[ vendredi 9 août ] [ 11:20 ] [ de l'aspect pratique des choses ]
Ce matin-là dans la voiture il y aura:
un sacré paquet de linge propre
des carrés de tissus mal cousus
une pile de livres au nombre limité
un ours en peluche un peu défraichi
un sac de CDs aux boîtes abîmées
un cahier noirci jusqu'à la moitié
un ordinateur portable si l'on est optimiste
la télé et le magnétoscope, trois cassettes vidéo
un carton de shampoings, parfums, gels douche et laits pour le corps en tout genre, lunettes, produits à lentilles de contact
un appareil photo dans sa housse couleur savane
un carton d'assiettes bleues, d'assiettes roses, fourchettes et couteaux dépareillés, un plateau blanc, bleu, vert
un cendrier de verre
l'horloge ronde avec ses gros chiffres
des cadres mauves, beiges, un paquet de photos qui commencent à vieillir
une lampe sur pied repliée
des coussins bleus, blancs, mauves
une boîte à courrier vert, blanc, rose, en carton solide
deux téléphones portables et un fixe
et puis mon sac et ses clés, clopes, carnet de chèques
et puis moi, moi avec la musique.
De l'aspect pratique des choses.

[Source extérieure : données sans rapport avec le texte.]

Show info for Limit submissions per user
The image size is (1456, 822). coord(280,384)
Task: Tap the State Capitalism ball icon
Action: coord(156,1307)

Il n'y aura que des objets, triés sur le volet, choisis pour leur abilité à ne pas prendre trop de place, des objets qui seront tout ce que j'aurai de la vie que je laisserai derrière, seront tout ce que j'ai de mon passé, tout ce qui me rappellera à l'avant. De l'aspect pratique des choses, autour de ces objets c'est un monde à reconstruire, à réinventer. De l'aspect pratique des choses, il n'y aura que ce petit amas matériel pour soutenir mon départ. Tout ce qui me ressemble, tout ce qui me ressemble me paraît bien peu. Devient-on matérialiste, lorsque l'on n'a plus que des objets, verre, plastique,tissus et acier froid, lorsque l'on n'a plus que les objets pour se réfugier, plus que des objets comme toute identité?